Abortion rights and LGBT rights activists argue that the new rule will only make it harder for people seeking abortions and sex reassignment procedures to obtain that care, particularly in underserved, rural areas, where anti-abortion state laws already make accessing abortion services difficult.

When asked what patients without many health care options were supposed to do if their hospital or health care provider refused to perform the procedures they were seeking, Severino repeatedly avoided the question, instead saying that the US had many health care options, and that “patients want doctors who match their values.”

Transgender patients could also be denied certain treatments on moral grounds — though the new rule does not refer to transgender people explicitly. Rather, the rule cites the 1973 Church Amendment, which, in addition to addressing abortions, also protects federal funding for recipients who object to sterilizations. HHS’s new rule argues the law allows a provider to deny any service that results in sterilization.

This allows providers to deny hormone therapy, hysterectomies, orchiectomies, and other transition-related services for transgender people, said Gillian Branstetter, a spokesperson for the National Center for Transgender Equality.

In the final rule, HHS responded to comments raising those concerns, saying, “In the event the Department receives any such complaints, the Department will consider them on a case‐by‐case basis.”

“We’re confident this rule will make the lives of transgender people across this country harder,” Branstetter told BuzzFeed News, who cited the case of a transgender man in California who sued after he was denied a hysterectomy shortly before his surgery because a religiously affiliated hospital canceled the treatment. “Religious liberty is a bedrock principle for all Americans — including transgender people — but this regulation is a perversion of that principle.”

Socially conservative and anti-abortion organizations were quick to praise the administration for the release of the final rule.
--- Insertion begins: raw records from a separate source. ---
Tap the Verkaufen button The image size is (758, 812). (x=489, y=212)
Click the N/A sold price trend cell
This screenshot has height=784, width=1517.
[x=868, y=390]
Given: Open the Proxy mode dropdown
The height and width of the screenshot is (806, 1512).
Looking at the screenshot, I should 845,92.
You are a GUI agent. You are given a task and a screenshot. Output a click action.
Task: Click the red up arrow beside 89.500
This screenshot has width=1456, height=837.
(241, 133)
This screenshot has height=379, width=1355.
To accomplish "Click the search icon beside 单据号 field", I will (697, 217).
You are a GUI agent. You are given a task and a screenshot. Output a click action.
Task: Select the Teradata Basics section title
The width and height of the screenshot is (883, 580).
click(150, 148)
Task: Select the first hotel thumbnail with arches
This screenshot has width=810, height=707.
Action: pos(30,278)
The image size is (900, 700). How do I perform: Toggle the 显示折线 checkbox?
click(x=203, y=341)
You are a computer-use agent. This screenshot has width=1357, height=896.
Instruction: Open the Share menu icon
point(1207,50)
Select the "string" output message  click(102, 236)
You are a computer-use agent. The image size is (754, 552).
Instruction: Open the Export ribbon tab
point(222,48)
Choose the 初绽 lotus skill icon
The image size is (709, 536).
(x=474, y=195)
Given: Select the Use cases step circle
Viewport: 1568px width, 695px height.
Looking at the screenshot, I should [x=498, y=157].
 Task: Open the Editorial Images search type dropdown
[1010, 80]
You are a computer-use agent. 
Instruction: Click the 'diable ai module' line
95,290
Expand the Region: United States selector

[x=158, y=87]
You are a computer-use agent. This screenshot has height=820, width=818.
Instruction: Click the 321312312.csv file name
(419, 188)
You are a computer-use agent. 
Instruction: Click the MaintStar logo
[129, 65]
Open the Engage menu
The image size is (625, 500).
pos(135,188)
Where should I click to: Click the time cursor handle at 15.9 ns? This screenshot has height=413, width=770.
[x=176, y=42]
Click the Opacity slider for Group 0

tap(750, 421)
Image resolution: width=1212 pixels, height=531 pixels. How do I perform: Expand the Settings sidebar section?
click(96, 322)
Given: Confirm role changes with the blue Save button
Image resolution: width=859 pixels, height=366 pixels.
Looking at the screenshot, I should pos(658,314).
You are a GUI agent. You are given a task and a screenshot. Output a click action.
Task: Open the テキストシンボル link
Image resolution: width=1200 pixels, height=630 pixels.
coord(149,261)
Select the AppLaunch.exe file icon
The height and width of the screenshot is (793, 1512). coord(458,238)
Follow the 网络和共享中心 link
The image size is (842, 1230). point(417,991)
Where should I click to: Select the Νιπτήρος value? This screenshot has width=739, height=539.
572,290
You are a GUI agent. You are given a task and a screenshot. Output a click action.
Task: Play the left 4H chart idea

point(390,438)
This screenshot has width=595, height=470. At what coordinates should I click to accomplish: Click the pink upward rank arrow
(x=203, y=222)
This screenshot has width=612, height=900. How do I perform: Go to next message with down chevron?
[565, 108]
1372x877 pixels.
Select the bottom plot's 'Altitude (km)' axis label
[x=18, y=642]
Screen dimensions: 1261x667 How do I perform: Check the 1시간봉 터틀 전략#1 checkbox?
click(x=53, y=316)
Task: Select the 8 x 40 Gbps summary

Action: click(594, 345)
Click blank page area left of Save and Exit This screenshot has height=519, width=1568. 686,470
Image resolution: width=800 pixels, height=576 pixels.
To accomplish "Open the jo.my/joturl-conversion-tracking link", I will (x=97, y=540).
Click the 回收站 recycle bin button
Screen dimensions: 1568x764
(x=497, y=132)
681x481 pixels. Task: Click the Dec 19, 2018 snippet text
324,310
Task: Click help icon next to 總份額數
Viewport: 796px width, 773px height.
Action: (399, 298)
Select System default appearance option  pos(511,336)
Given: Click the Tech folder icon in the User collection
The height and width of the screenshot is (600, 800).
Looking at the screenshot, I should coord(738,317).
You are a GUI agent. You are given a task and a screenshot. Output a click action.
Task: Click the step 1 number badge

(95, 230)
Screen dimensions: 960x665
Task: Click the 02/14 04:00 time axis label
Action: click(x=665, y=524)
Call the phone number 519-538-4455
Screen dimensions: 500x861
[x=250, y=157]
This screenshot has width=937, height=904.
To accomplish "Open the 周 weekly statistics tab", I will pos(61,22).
Major anti-abortion group Susan B. Anthony List said in a statement that the rule fulfilled “a key promise to pro-life voters,” and the conservative law firm Alliance Defending Freedom said that their clients have faced the very “discrimination” the rule seeks to do away with.

Meanwhile, HHS is expected to issue another, separate draft rule any day that also concerns abortion and transgender patients. According to statements HHS has made in court, the rule would seek to reverse part of a 2016 policy, also created under the Affordable Care Act, that says discrimination in medical care or insurance coverage due to gender identity or “termination of pregnancy” is illegal. That rule concerns how the government defines the term “sex,” rather than religious exemptions.

The announcement of the rule also comes a week after the Supreme Court announced they would examine whether it is illegal under federal law for employers to discriminate against employees on the basis of sexual orientation and gender identity.